-- TASK INPUTS follows --

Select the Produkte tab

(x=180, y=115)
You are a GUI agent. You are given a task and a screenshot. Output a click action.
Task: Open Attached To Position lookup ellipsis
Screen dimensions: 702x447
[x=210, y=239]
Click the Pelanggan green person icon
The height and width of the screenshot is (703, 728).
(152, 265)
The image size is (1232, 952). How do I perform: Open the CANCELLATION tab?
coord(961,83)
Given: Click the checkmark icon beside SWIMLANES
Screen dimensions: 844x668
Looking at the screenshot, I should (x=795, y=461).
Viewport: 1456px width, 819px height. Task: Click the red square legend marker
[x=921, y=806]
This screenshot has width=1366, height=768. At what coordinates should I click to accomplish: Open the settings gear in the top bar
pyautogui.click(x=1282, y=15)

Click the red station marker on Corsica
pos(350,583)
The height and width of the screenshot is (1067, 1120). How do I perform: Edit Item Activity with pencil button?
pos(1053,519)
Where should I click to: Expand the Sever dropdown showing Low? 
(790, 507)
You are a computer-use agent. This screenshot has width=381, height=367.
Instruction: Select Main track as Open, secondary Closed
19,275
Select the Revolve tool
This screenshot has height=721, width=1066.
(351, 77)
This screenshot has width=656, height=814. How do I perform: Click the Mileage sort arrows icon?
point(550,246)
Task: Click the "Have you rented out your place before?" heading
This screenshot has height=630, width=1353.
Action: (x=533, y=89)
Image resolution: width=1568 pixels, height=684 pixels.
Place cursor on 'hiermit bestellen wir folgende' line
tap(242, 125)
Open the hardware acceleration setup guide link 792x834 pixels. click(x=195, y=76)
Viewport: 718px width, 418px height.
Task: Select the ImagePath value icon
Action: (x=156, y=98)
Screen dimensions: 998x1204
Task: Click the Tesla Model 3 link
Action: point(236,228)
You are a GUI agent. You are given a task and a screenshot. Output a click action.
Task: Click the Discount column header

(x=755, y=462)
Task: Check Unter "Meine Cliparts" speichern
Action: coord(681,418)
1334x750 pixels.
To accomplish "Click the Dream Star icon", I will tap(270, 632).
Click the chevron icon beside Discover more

-- TASK INPUTS concluded --

— PROMPT —
Word for word, retype all of the entries above.

— TASK ANSWER —
Select the Produkte tab

(x=180, y=115)
You are a GUI agent. You are given a task and a screenshot. Output a click action.
Task: Open Attached To Position lookup ellipsis
Screen dimensions: 702x447
[x=210, y=239]
Click the Pelanggan green person icon
The height and width of the screenshot is (703, 728).
(152, 265)
The image size is (1232, 952). How do I perform: Open the CANCELLATION tab?
coord(961,83)
Given: Click the checkmark icon beside SWIMLANES
Screen dimensions: 844x668
Looking at the screenshot, I should (x=795, y=461).
Viewport: 1456px width, 819px height. Task: Click the red square legend marker
[x=921, y=806]
This screenshot has width=1366, height=768. At what coordinates should I click to accomplish: Open the settings gear in the top bar
pyautogui.click(x=1282, y=15)

Click the red station marker on Corsica
pos(350,583)
The height and width of the screenshot is (1067, 1120). How do I perform: Edit Item Activity with pencil button?
pos(1053,519)
Where should I click to: Expand the Sever dropdown showing Low? 
(790, 507)
You are a computer-use agent. This screenshot has width=381, height=367.
Instruction: Select Main track as Open, secondary Closed
19,275
Select the Revolve tool
This screenshot has height=721, width=1066.
(351, 77)
This screenshot has width=656, height=814. How do I perform: Click the Mileage sort arrows icon?
point(550,246)
Task: Click the "Have you rented out your place before?" heading
This screenshot has height=630, width=1353.
Action: (x=533, y=89)
Image resolution: width=1568 pixels, height=684 pixels.
Place cursor on 'hiermit bestellen wir folgende' line
tap(242, 125)
Open the hardware acceleration setup guide link 792x834 pixels. click(x=195, y=76)
Viewport: 718px width, 418px height.
Task: Select the ImagePath value icon
Action: (x=156, y=98)
Screen dimensions: 998x1204
Task: Click the Tesla Model 3 link
Action: point(236,228)
You are a GUI agent. You are given a task and a screenshot. Output a click action.
Task: Click the Discount column header

(x=755, y=462)
Task: Check Unter "Meine Cliparts" speichern
Action: coord(681,418)
1334x750 pixels.
To accomplish "Click the Dream Star icon", I will tap(270, 632).
Click the chevron icon beside Discover more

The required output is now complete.